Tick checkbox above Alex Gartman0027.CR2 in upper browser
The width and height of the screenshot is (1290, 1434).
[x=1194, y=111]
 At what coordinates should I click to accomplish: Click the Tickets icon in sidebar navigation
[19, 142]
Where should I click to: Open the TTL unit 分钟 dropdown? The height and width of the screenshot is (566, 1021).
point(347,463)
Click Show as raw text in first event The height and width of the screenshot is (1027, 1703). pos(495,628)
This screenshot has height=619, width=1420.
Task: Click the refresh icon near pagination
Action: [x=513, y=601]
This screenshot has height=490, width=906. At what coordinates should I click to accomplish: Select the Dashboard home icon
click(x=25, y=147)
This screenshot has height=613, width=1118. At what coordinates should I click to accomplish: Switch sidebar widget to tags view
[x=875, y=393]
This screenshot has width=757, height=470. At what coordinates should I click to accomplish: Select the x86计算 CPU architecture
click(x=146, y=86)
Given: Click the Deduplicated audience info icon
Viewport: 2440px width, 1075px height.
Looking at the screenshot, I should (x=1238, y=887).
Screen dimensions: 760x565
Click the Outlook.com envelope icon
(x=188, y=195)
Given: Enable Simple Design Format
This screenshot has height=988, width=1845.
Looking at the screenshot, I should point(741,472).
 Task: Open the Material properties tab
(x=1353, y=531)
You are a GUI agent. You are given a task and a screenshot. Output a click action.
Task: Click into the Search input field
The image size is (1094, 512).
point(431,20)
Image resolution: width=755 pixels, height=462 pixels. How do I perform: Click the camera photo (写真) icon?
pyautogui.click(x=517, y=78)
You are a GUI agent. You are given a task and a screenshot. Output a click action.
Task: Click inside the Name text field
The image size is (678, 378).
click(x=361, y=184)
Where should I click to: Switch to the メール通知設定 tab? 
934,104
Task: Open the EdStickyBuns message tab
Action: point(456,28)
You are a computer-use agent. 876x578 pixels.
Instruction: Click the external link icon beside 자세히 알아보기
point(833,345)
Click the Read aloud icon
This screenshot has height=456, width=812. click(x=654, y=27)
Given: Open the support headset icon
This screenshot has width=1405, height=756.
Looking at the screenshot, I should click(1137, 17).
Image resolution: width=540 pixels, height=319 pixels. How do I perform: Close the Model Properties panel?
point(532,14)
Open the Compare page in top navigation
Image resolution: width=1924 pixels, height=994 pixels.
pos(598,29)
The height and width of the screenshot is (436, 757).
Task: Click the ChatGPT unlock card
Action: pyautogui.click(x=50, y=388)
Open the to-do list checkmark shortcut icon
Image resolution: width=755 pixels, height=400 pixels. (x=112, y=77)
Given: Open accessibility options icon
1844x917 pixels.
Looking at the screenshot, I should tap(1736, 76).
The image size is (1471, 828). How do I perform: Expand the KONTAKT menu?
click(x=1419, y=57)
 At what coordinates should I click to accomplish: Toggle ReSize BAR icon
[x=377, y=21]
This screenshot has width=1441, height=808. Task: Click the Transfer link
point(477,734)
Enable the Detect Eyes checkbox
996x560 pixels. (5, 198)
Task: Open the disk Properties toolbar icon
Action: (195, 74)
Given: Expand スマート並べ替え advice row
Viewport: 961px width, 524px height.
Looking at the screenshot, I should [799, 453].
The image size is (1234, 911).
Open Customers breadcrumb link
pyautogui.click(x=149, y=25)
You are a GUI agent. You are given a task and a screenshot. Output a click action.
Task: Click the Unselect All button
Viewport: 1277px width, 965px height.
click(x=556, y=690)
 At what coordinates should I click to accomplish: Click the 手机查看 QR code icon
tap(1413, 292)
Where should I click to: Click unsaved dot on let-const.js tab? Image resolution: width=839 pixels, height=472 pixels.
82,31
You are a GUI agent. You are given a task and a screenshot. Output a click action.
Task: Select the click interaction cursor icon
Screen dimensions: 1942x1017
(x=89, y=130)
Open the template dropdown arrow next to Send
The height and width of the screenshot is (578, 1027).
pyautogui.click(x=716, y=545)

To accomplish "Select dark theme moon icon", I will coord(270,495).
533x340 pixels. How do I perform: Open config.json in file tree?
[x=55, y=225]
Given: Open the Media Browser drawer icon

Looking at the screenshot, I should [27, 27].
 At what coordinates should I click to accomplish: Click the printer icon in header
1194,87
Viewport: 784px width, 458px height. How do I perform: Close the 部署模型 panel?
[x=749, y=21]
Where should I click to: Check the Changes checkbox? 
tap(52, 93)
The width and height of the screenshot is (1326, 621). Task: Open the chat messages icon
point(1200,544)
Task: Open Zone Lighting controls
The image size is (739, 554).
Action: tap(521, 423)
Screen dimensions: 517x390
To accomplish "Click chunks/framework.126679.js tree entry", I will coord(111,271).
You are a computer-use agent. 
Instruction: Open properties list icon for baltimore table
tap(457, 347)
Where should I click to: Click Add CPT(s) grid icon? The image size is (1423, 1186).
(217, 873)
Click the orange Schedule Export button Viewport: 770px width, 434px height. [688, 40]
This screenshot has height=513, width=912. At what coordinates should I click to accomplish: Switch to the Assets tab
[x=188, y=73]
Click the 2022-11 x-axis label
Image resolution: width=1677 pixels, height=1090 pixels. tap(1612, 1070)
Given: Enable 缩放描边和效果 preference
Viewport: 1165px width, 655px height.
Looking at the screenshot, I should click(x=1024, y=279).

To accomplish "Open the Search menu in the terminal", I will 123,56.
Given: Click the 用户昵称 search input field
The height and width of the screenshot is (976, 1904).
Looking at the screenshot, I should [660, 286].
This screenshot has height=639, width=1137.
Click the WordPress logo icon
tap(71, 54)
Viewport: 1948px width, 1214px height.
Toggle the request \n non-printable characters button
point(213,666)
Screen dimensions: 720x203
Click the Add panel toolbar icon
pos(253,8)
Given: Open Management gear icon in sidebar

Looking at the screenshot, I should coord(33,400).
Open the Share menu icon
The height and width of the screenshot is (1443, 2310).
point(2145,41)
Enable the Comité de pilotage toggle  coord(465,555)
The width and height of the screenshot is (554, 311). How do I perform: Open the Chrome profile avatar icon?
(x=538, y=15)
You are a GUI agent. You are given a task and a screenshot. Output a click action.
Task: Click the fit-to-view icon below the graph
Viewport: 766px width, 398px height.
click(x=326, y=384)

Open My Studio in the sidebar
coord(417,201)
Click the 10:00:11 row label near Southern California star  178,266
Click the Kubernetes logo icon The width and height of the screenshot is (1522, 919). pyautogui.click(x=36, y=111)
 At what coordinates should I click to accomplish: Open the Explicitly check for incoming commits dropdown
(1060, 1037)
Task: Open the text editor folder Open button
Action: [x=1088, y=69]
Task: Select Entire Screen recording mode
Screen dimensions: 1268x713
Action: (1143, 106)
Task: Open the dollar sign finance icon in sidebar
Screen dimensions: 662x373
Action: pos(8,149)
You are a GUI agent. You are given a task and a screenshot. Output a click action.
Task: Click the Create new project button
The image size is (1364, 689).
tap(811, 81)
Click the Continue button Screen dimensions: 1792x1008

○ ○ ○

Output the lines above between the one holding "Screen dimensions: 517x390" and the one holding "Given: Click the 用户昵称 search input field", inclusive, with nothing before or after them.

Screen dimensions: 517x390
To accomplish "Click chunks/framework.126679.js tree entry", I will coord(111,271).
You are a computer-use agent. 
Instruction: Open properties list icon for baltimore table
tap(457, 347)
Where should I click to: Click Add CPT(s) grid icon? The image size is (1423, 1186).
(217, 873)
Click the orange Schedule Export button Viewport: 770px width, 434px height. [688, 40]
This screenshot has height=513, width=912. At what coordinates should I click to accomplish: Switch to the Assets tab
[x=188, y=73]
Click the 2022-11 x-axis label
Image resolution: width=1677 pixels, height=1090 pixels. tap(1612, 1070)
Given: Enable 缩放描边和效果 preference
Viewport: 1165px width, 655px height.
Looking at the screenshot, I should click(x=1024, y=279).

To accomplish "Open the Search menu in the terminal", I will 123,56.
Given: Click the 用户昵称 search input field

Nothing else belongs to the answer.